» **TO BE DONE**
Starting with the row that contains "298x187 pixels. At" and going on through the last of the rows below, rewrite those rows as a numbered list, leaving out blank lines.

— START —

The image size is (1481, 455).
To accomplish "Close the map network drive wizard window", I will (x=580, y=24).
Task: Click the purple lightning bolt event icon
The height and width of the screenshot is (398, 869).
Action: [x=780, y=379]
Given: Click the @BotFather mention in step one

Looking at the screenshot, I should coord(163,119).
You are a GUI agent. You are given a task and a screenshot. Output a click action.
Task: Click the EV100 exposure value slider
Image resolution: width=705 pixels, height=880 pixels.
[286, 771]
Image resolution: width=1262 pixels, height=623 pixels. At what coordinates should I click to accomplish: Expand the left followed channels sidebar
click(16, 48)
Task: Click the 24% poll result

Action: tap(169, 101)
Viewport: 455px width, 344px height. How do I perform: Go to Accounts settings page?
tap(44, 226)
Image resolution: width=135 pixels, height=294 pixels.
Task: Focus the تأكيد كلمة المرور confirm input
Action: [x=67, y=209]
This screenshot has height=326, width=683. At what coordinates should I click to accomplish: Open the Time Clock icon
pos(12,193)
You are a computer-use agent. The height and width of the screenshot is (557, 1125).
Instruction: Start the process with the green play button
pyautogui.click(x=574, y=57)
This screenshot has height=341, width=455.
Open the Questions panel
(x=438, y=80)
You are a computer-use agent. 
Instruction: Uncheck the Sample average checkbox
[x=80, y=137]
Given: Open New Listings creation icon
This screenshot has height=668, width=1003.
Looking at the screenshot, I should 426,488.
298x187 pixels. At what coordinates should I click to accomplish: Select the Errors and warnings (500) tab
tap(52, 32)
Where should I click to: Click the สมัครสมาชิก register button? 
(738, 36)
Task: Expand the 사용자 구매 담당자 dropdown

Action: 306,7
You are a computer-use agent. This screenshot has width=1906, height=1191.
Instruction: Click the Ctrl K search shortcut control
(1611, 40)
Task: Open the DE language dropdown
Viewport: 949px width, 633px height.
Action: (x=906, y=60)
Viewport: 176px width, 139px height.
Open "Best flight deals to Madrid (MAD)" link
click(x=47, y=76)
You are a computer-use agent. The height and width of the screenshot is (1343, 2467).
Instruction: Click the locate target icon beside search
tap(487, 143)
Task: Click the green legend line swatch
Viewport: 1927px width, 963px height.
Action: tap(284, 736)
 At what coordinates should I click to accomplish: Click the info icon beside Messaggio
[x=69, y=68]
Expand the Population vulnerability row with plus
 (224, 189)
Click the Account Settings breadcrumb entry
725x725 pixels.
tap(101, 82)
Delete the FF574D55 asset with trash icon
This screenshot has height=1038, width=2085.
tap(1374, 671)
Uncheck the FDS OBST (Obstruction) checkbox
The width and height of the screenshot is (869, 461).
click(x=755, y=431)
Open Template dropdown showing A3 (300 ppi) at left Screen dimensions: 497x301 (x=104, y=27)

— END —

» **EXERCISE RESPONSE**
1. 298x187 pixels. At what coordinates should I click to accomplish: Select the Errors and warnings (500) tab
2. tap(52, 32)
3. Where should I click to: Click the สมัครสมาชิก register button? 
4. (738, 36)
5. Task: Expand the 사용자 구매 담당자 dropdown
6. Action: 306,7
7. You are a computer-use agent. This screenshot has width=1906, height=1191.
8. Instruction: Click the Ctrl K search shortcut control
9. (1611, 40)
10. Task: Open the DE language dropdown
11. Viewport: 949px width, 633px height.
12. Action: (x=906, y=60)
13. Viewport: 176px width, 139px height.
14. Open "Best flight deals to Madrid (MAD)" link
15. click(x=47, y=76)
16. You are a computer-use agent. The height and width of the screenshot is (1343, 2467).
17. Instruction: Click the locate target icon beside search
18. tap(487, 143)
19. Task: Click the green legend line swatch
20. Viewport: 1927px width, 963px height.
21. Action: tap(284, 736)
22.  At what coordinates should I click to accomplish: Click the info icon beside Messaggio
23. [x=69, y=68]
24. Expand the Population vulnerability row with plus
25.  (224, 189)
26. Click the Account Settings breadcrumb entry
27. 725x725 pixels.
28. tap(101, 82)
29. Delete the FF574D55 asset with trash icon
30. This screenshot has height=1038, width=2085.
31. tap(1374, 671)
32. Uncheck the FDS OBST (Obstruction) checkbox
33. The width and height of the screenshot is (869, 461).
34. click(x=755, y=431)
35. Open Template dropdown showing A3 (300 ppi) at left Screen dimensions: 497x301 (x=104, y=27)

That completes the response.